ANN is a multilayer perceptron model consisting of an input layer, a hidden layer, and an output layer by seizing the non-linear relationship between input and output variables. As a simple binary classification problem, we consider only one hidden layer, and the sigmoid function is used as the activation function. The neuron number is chosen between 5 and 100 in steps of five to find the optimal value. RF considers an ensemble of decision trees and uses bagging to train the model (Breiman, 2001). Two important parameters in the RF model are the number of trees and the maximum depth of the tree. We test the number of trees varying from 100 to 500 in steps of 100, and the maximum depth from 10 to 50. Table 2 lists the tuning parameters for the two ML models.

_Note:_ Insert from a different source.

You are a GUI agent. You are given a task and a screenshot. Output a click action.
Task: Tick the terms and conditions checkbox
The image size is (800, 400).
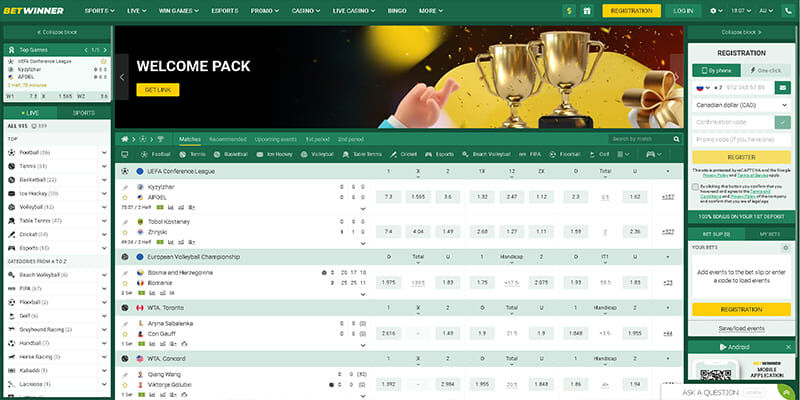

Scenario AHI cloudy AHI clear CALIOP cloudy TP FN CALIOP clear FP TN Table 2. Contingency matrix of evaluation of cloud detection results by comparing with CALIOP results.
The optimal parameters of the ML algorithms are obtained by grid searches. Here, we define “accuracy” as the ratio of the number of pixels (samples), which are correctly detected by our algorithm (according to CALIOP results), to that of the total pixels. Figure 3 gives the accuracy values of the ANN and RF algorithms with different parameters. The accuracies for the best ANN daytime and nighttime model are 0.88 and 0.80, respectively. The accuracy of the best daytime model for RF is as large as 0.94, and that for the nighttime model is 0.87. Evidently, the algorithm performance is not significantly sensitive to the model parameters with the accuracy generally varying around approximately 0.03. For the daytime algorithm, the best neuron node parameter for ANN is 11, and the best ntrees and mdepth parameters for RF are 200 and 20, respectively. Larger mdepth may lead to overfitting, so two relatively small parameters are used to guarantee the robustness of the models (Scornet, 2018). For the nighttime model, the best neuron node parameter for ANN is eight, and the best ntrees and mdepth parameters for RF are 100 and 10.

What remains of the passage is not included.